Expert Systems, Neural Networks, Machine Learning, and Artificial Intelligence have been part of the telecom roadmap, products, services, and innovation for over four decades. So, when GenAI burst onto the scene, the industry took the implications and potential opportunities in its stride.
However, the research and innovation landscape has fundamentally altered with the vendor community playing a central role in how we move forward. Things are changing at such a fast pace that leaders require new skills to manage the business, the threats, and place well-reasoned bets that could separate them from the competition or conversely, if poorly managed, sink the prospects.
AI is permeating every aspect of the wireless industry value chain from chipset design to devices, from applications to edge computing, from RAN to core, from network operations to customer service, from marketing initiatives to churn management, from employee education to supply-chain management, etc.
But how do you go about managing the wide disparate AI initiatives? Which ones do you rely on your partners vs. take on yourself? How much should you invest and how fast? What frameworks do you have in place to course correct? Which initiatives require industry collaboration vs. solo sojourn? One has to keep in mind that all these initiatives are driven by financial interests so what’s good for some might end up being disastrous for others.

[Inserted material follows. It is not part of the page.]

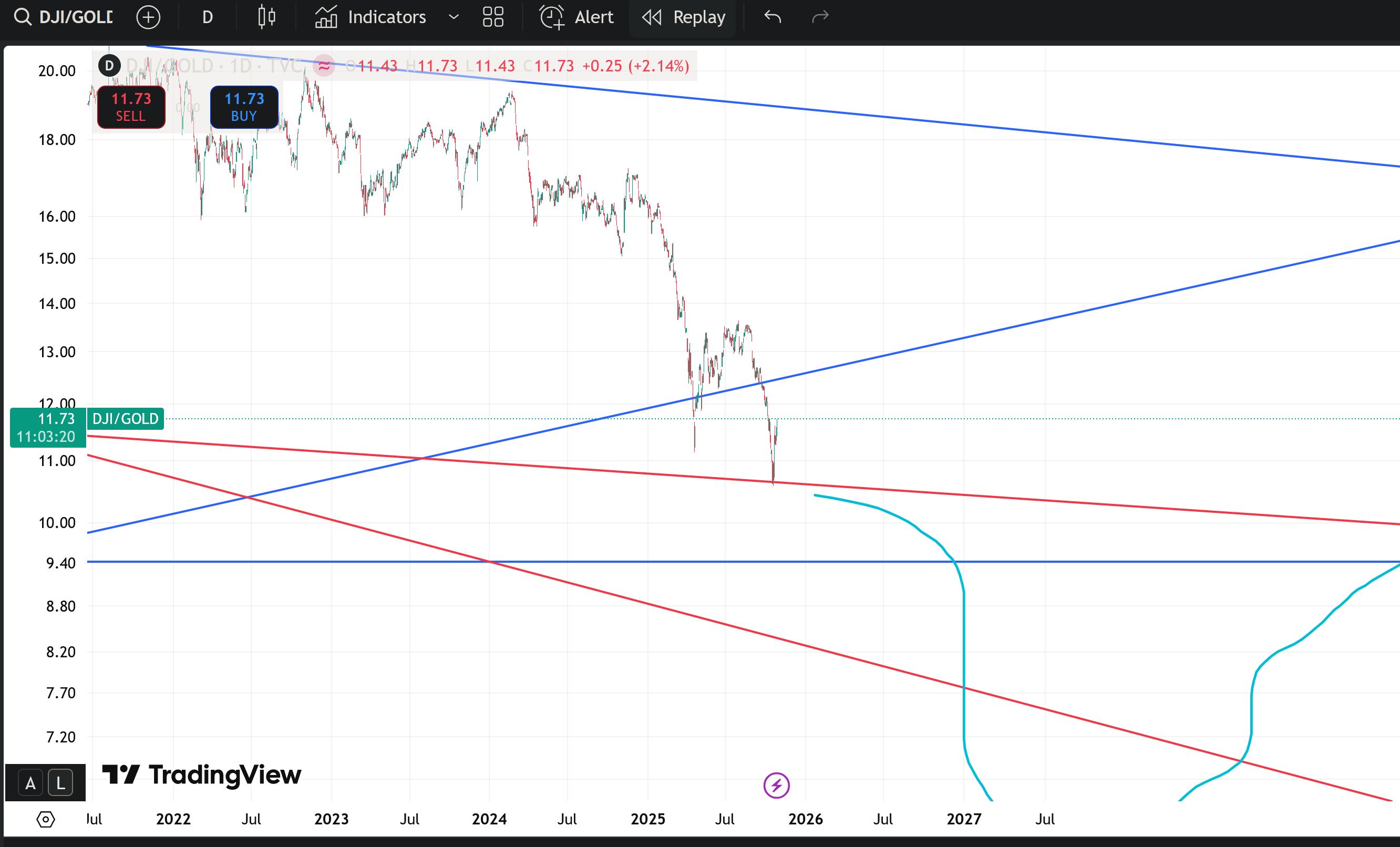
Task: Open the D timeframe interval selector
Action: [x=208, y=17]
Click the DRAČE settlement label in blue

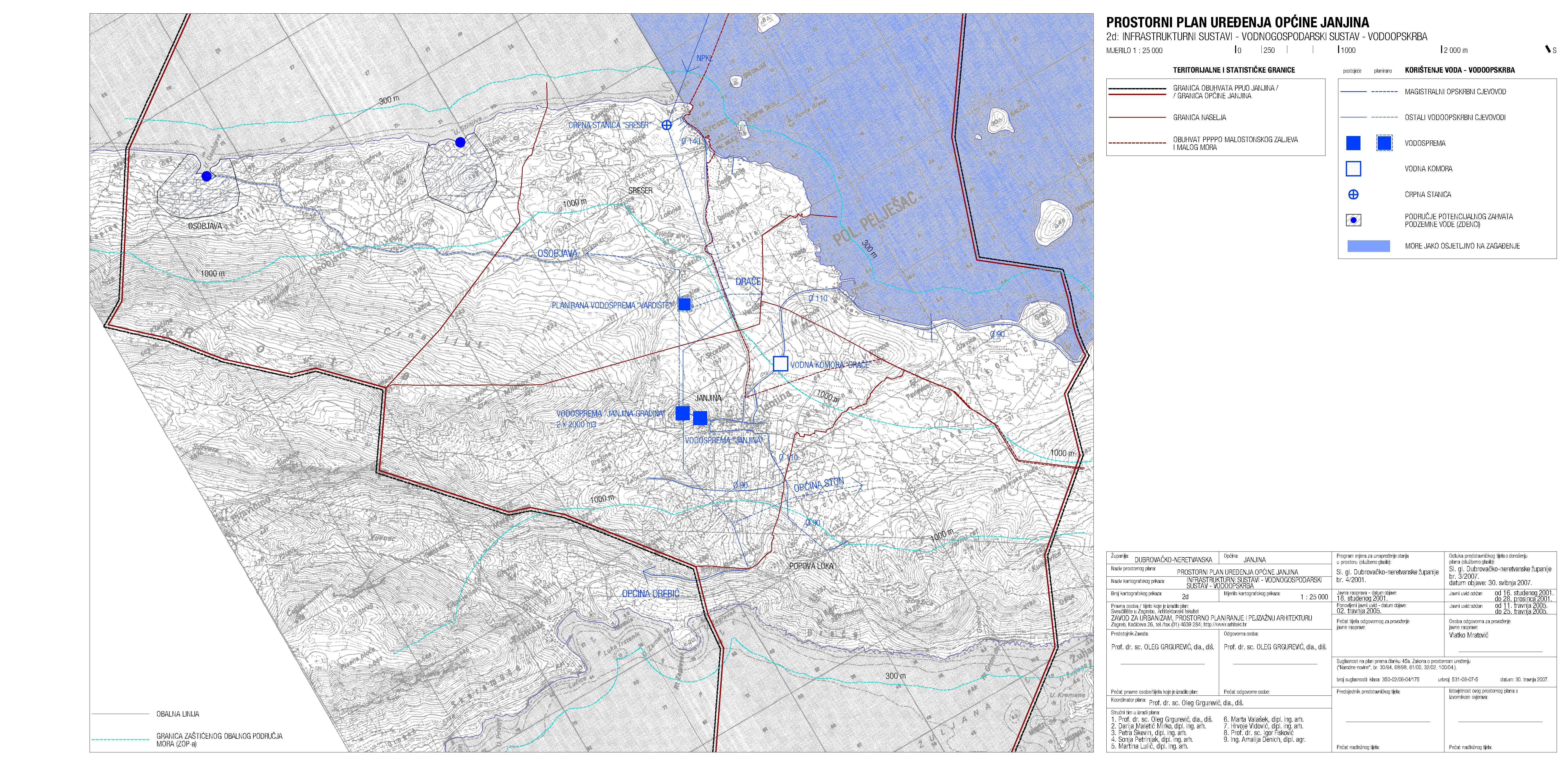pyautogui.click(x=748, y=281)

In this paper, we take a look at AI in Telecom landscape to see where industry is investing, what kind of results are we seeing, and what can we learn from early experiences? What’s working in the short-term and what long-term shifts are in play? How will the money flow change and grow in the coming years? How far are we from closed-loop automation? What does the regional competition look like? How will regulations play a role in shaping AI in Telecom?
We don’t have answers to all these questions but enough data points to start formulating viewpoints on emerging areas of consensus and disruption.